Bulawayo author takes US by storm

Standard Style
BULAWAYO-born writer Novuyo Rosa Tshuma has lived part of her life in South Africa and another in the United States. Her book — a collection of short stories — titled Shadows was published in 2013 by Kwela Publishers in South Africa and it was awarded the 2014 Herman Charles Bosman Prize.

BULAWAYO-born writer Novuyo Rosa Tshuma has lived part of her life in South Africa and another in the United States. Her book — a collection of short stories — titled Shadows was published in 2013 by Kwela Publishers in South Africa and it was awarded the 2014 Herman Charles Bosman Prize.

the style interview: By Sharon Sibindi

Novuyo Rosa Tshuma
Novuyo Rosa Tshuma

Tshuma is a graduate of the Iowa Writers’ Workshop 2015 and is pursuing a Ph.D in Creative Writing and Literature at the University of Houston. Her forthcoming novel titled The House of Stone was published by WW Norton (US) and Atlantic Books (UK).

The Standard Style reporter Sharon Sibindi (SS) caught up with Tshuma (NT), who talked about her experiences in the arts industry. Below are excerpts from the interview.

SS: How do your Zimbabwean and US experiences affect you in your writing of novels?

NT: My notion is that there is a profound freedom one experiences when one moves to a new place that has its own cultural logic. For me, moving initially to Iowa City, which is a space of sprawling cornfields and atrocious winters, where I was a minority for the first time in my life, where my ear suddenly lost the familiar sounds of our southern African dialects, where I lost the smell and the air and the feel of home — a freedom — that is also a form of alienation, that can take on the form of anguish. But that is when one is most free and most radical, untied as it were from the social norms of the place where one is coming from, not yet acculturated to the social norms of the place one has moved to – utter freedom. This is when one’s senses are at their sharpest, because everything feels novel; this is when I worked on my novel – in between social, mental, intellectual and cultural spaces. And inhabiting this liminal position gave me a different view of the history and stories of Zimbabwe I was grappling with. I understood their being contingent and felt free to explore these histories and stories with the intention of understanding how they have come to be, taking nothing in them for granted and this preoccupation perhaps manifests itself in my work vis a vis a deliberate self-consciousness of narrative, a playfulness as it were and an inquiry into the nature of stories, how they are born, how we construct ourselves through stories, and how this shapes us.

SS: Does good novel writing have to express personal experiences?

NT: Not at all.
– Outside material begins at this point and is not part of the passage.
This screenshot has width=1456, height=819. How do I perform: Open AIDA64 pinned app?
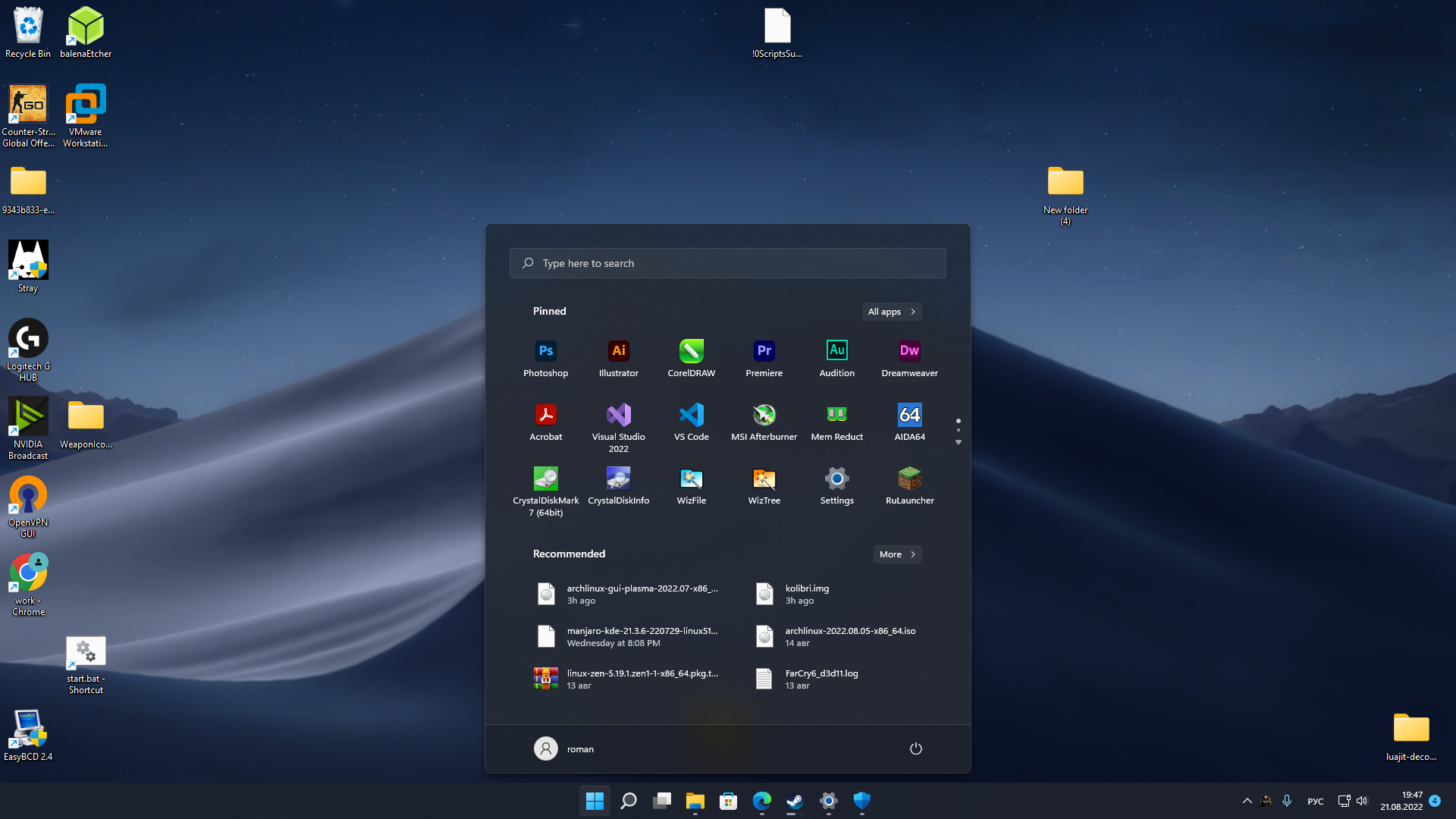pos(909,422)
It is fidelity to characters that matter, to the experiences of the characters. A piece of fiction relies a lot on imagination.
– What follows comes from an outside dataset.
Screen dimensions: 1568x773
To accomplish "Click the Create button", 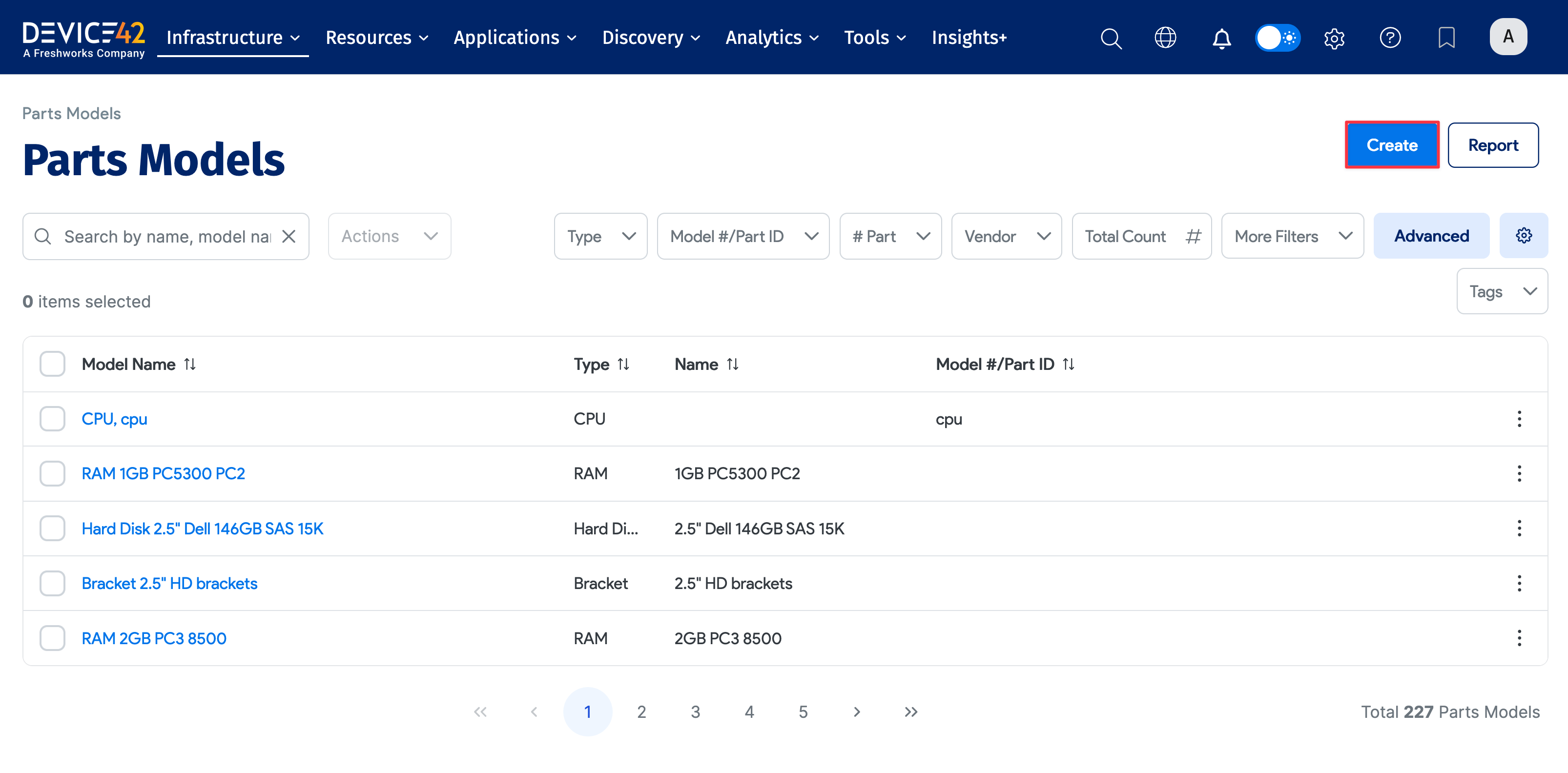I will [1391, 145].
SS: What is your inspiration and what triggers the writer in you?

NT: I love to explore and interrogate the world and people around me — it’s my way of trying to understand the world. I love asking questions, asking why and all of that. Writing has been a way of thinking, of trying to understand home, history, the contingency of the situations we find ourselves in; who we are, how we came to be where we are, who we may be. I find writing it down helps me to think through all of these things. Writing stories engages all the skills and the senses, and allows me to step into others’ experiences, to be a shape shifter, as it were, which is all so enriching and incredibly invigorating.
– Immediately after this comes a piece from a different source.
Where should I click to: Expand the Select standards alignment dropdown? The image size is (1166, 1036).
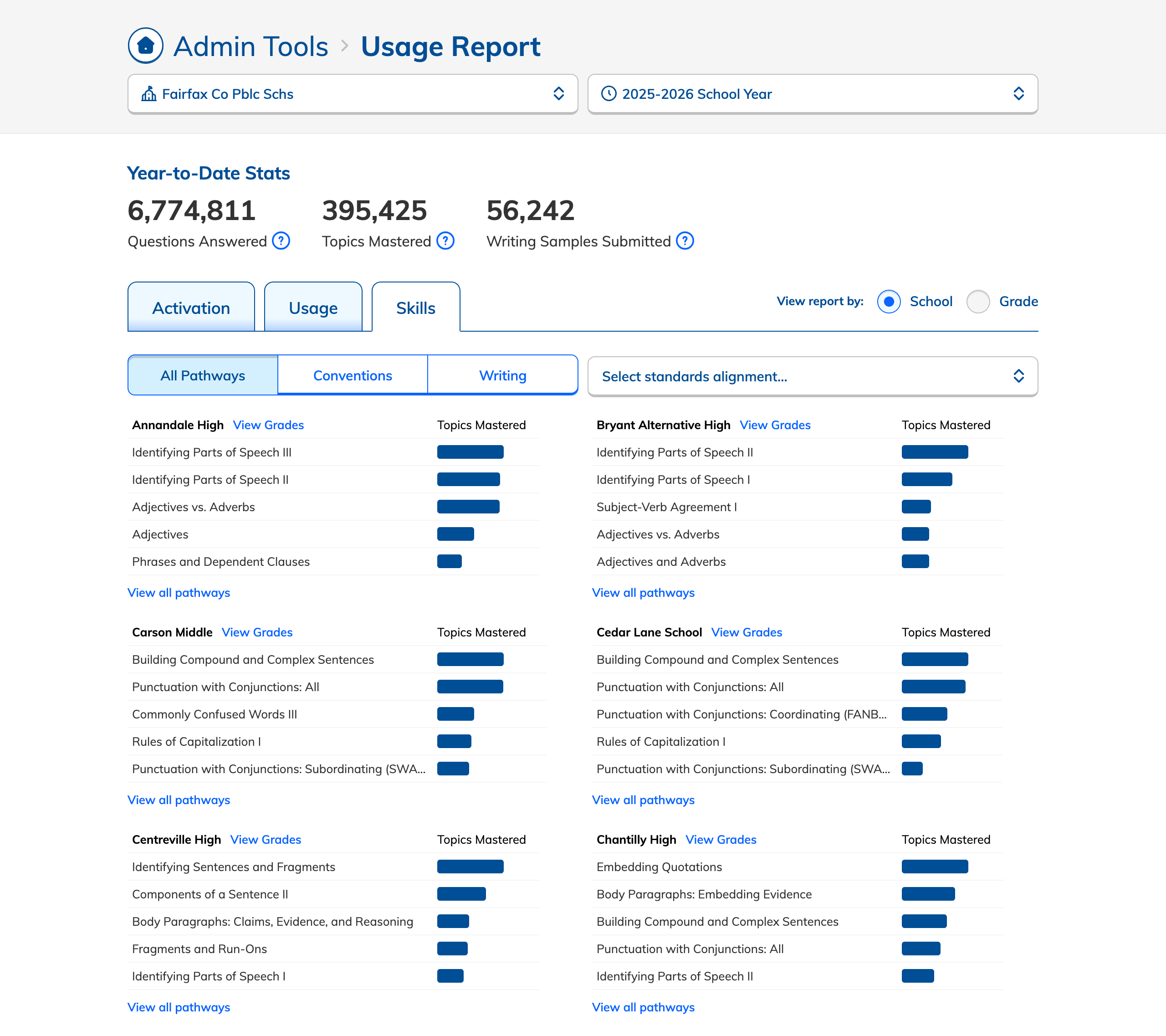point(812,376)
SS: Your novel has just been bought by US and UK publishers , what is it about?

NT: The book has a microcosm of characters. I’m not sure I can summarise everything, but at the centre of the novel is our boisterous, wall-eyed narrator, Zamani, who, desperate to unshackle himself from an unsavoury past and become a self-made man, rewrites and inserts himself into the history of a family he has become attached to, the Mlambos. And you know, he’s just obsessed with the past, he’s trying to reconstruct a self, he’s telling histories, he has wangled out of others, and he’s an exposer of others’ ugly secrets, though he has secrets of his own he doesn’t want found out.

SS: Is it your debut book? And is there a way of making creative writing popular with most people or young people?

NT: I have a collection, Shadows, which was published in South Africa in 2013. This is my debut novel. I think in terms of young people and creative writing, which is directly linked to reading, good libraries that are up to date are a must. As well as fostering a reading culture — reading is a way of understanding the world, learning how to deal with and cope in it, acquiring knowledge, which is a powerful asset. It naturally follows that a space that fosters a reading and inquisitive culture among young people will produce from this group writers and thinkers.